_Goal of the exercise:_ Your response should be every line of the data, written out exactly.

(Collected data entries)

=== Begin Enclosure ===

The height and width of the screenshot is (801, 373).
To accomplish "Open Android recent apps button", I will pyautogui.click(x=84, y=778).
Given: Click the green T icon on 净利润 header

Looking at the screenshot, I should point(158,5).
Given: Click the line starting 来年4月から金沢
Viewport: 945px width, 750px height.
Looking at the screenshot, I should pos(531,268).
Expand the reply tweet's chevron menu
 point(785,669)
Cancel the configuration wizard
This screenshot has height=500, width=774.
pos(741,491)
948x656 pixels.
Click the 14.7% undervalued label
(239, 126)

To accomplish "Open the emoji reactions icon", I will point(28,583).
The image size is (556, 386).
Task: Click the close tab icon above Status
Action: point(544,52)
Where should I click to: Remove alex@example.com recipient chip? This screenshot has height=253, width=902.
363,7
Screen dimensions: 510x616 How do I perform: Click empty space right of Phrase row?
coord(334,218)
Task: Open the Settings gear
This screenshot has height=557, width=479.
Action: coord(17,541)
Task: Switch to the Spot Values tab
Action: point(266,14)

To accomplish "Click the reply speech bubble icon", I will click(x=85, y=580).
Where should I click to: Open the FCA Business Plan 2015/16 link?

=== End Enclosure ===

_Final answer:_
The height and width of the screenshot is (801, 373).
To accomplish "Open Android recent apps button", I will pyautogui.click(x=84, y=778).
Given: Click the green T icon on 净利润 header

Looking at the screenshot, I should point(158,5).
Given: Click the line starting 来年4月から金沢
Viewport: 945px width, 750px height.
Looking at the screenshot, I should pos(531,268).
Expand the reply tweet's chevron menu
 point(785,669)
Cancel the configuration wizard
This screenshot has height=500, width=774.
pos(741,491)
948x656 pixels.
Click the 14.7% undervalued label
(239, 126)

To accomplish "Open the emoji reactions icon", I will point(28,583).
The image size is (556, 386).
Task: Click the close tab icon above Status
Action: point(544,52)
Where should I click to: Remove alex@example.com recipient chip? This screenshot has height=253, width=902.
363,7
Screen dimensions: 510x616 How do I perform: Click empty space right of Phrase row?
coord(334,218)
Task: Open the Settings gear
This screenshot has height=557, width=479.
Action: coord(17,541)
Task: Switch to the Spot Values tab
Action: point(266,14)

To accomplish "Click the reply speech bubble icon", I will click(x=85, y=580).
Where should I click to: Open the FCA Business Plan 2015/16 link?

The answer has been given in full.